Prof. Irit Sagi

Dean, Feinberg Graduate School

Born in Israel, Prof. Irit Sagi completed her undergraduate and graduate studies in Washington, D.C., earning a BSc from American University in 1988, and a PhD in biophysics/ bioinorganics from Georgetown University in 1993. After her studies, she returned to Israel, where she did postdoctoral research at the Weizmann Institute of Science in the group of Prof. Ada Yonath, laureate of the 2009 Nobel Prize in Chemistry. She continued her postdoctoral work at the Max-Planck Institute in Hamburg, Germany, and joined the faculty of the Weizmann Institute in 1998. She became the dean of the Feinberg Graduate School in 2014 and is the incumbent of the Maurizio Pontecorvo Professorial Chair.

  Merging real-time spectroscopic and molecular imaging techniques, Prof. Sagi was the first to reveal the complex molecular nature of matrix metalloproteinases (MMPs), a group of human enzymes linked to cancer and autoimmune diseases. Insights derived from these studies led her to design a new class of inhibitory antibodies that thwart the negative action of these enzymes. These prototype antibodies are currently being developed for clinical use in inflammatory and cancer disaeses. Aiming to highlight the latest advances in MMP research from a multidisciplinary perspective, Prof. Sagi co-edited a book on the subject called Matrix Metalloproteinase Biology in 2015. 

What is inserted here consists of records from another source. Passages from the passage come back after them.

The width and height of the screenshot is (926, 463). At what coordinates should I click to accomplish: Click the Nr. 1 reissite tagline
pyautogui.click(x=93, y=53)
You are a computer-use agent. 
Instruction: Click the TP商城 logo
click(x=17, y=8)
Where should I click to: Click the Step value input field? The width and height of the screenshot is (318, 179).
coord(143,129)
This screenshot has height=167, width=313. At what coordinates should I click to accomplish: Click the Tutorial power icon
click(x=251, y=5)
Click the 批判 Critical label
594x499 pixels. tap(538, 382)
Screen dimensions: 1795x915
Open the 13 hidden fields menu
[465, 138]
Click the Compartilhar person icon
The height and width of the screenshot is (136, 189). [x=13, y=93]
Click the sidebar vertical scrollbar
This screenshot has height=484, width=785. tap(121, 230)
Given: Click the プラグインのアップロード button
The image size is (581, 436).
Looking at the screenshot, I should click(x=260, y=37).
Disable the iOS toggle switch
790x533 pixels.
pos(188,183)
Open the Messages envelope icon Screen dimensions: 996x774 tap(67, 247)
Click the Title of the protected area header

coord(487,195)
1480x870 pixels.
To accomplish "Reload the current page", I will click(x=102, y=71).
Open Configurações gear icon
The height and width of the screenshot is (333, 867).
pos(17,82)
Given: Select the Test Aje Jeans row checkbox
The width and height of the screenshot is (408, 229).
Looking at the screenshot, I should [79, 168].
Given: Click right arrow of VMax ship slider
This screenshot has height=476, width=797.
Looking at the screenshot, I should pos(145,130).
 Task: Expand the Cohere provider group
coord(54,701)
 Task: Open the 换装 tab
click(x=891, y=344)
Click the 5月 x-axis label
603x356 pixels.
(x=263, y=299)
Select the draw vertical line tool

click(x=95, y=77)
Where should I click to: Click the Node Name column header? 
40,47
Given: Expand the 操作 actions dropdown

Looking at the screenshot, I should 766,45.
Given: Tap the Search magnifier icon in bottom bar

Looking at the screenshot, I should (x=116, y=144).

Prof. Sagi continues to develop novel experimental tools to decrypt the extracellular matrix molecular remodeling code at near-atomic resolution in healthy and diseased tissues. Her unique biophysical approach is used to decipher molecular mechanisms of dysregulated break-down of proteins in tissues and to develop a new generation of safe and effective drugs.

The recipient of numerous awards over the past two decades, Prof. Sagi earned the the Landau Prize of Mifal Hapais for Biochemistry in 2017 and the Juludan Prize for outstanding research projects in the exact sciences and advanced medicinal technologies in 2013. In 2006, she was named Inventor of the Year by the Weiznmann Institute’s Yeda Research and Development Company Ltd. Three years prior, she was awarded the Weizmann Institute Scientific Council Prize for Chemistry, and in 2000, she received the Jakubskind-Cymerman Research Prize. Since 2009, she has been the president of the Israel Biophysical Society. She has more than 75 publications in peer reviewed scientific journals and books.
 
Prof. Sagi is married and has three children.